Full details of the Research Seed Funding initiative, including submission requirements, criteria, procedures, etc. can be found in the Award Brief document.
2021 Seed Funding Sponsor:
Principal Investigator: Paul Kremer, Deakin University
Objective: Explore how mass timber vertical extensions can work with bridging connections, at height, to form interconnected communities.
Research project to be completed August 2022.
Principal Investigator: Sofia Dermisi, University of Washington
Objective: Assess the ways in which energy-efficient systems and sustainable energy supplies can address the unique demands of tall mixed-use building programs.
Research project completed November 2020; Research paper to be published in CTBUH Journal.
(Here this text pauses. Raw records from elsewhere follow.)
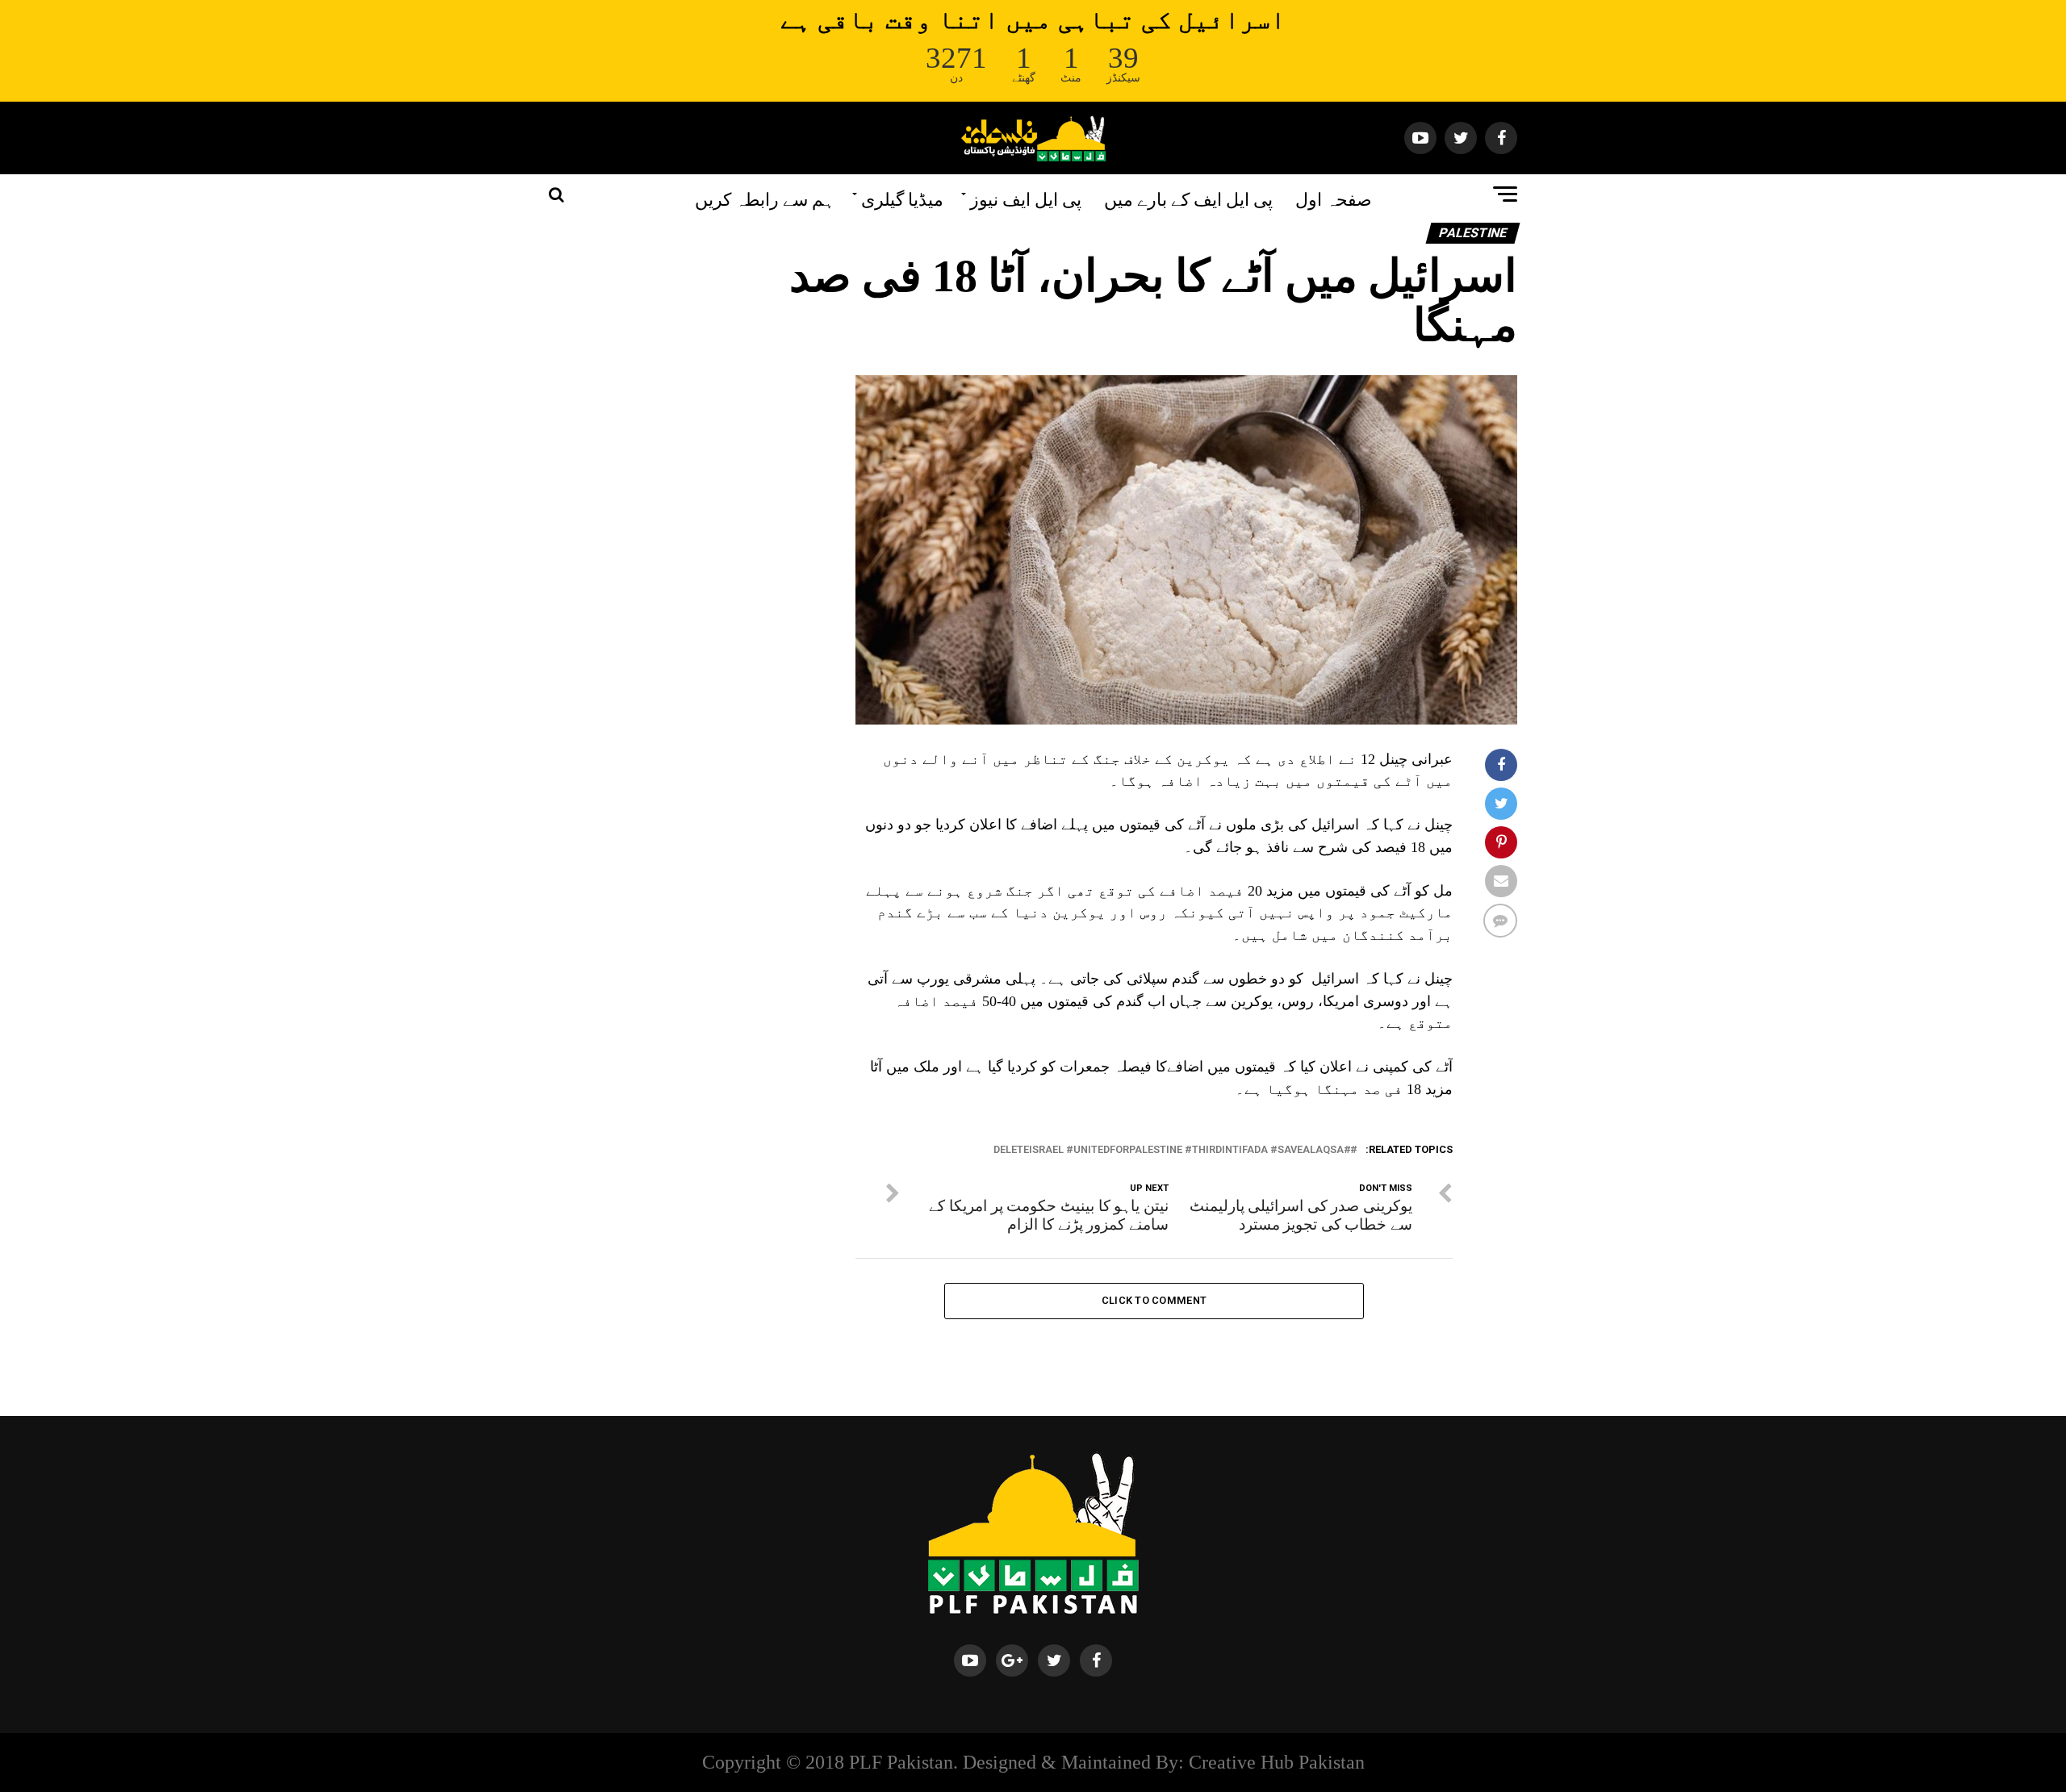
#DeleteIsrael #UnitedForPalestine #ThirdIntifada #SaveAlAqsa (1172, 1150)
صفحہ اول (1333, 198)
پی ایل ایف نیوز (1025, 198)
Principal Investigator: Dr. Ye Yu, Tongji University
Objective: To research the health and social impacts of public spaces around tall buildings, with the goal of identifying urban design strategies that enable healthy lifestyles.
Principal Investigator: Michael Spearpoint, Olsson Fire & Risk
Objective: To develop a database of high-rise fires that could be applied to the field of machine-learning, which may lead to new and innovative fire solutions.
Principal Investigator: Brent Stephens, Illinois Institute of Technology (IIT)
Objective: Measure the variations in pollution levels along the height of a supertall building, considering floor height, wind speed and wind direction as factors.
Principal Investigator: Jason Barr, Rutgers University
Objective: Conduct research on the determinants of skyscraper heights and completion rates across 62 Chinese cities from 1978 to 2014, to determine which factors contribute to development.
Principal Investigator: Andrea Martinez and Mic Patterson, University of Southern California
Objective: Conduct a study and build a database of existing façade-design optimization projects undertaken on tall buildings to date.
Principal Investigator: Dr. Elena Giacomello, Iuav University of Venice
Objective: Examine all aspects of the design and construction, as well as the ongoing status of the extensive plantings, on the “Vertical Forest” tower in Milan, evaluating the effectiveness of the plants as part of the building envelope.
Principal Investigator: Dr. Kristen Day, Polytechnic Institute, New York University
Objective: Study the impact of tall building developments on physical activity in China, and provide guidance for the design of tall buildings and districts that can positively improve health in China’s rapidly growing cities.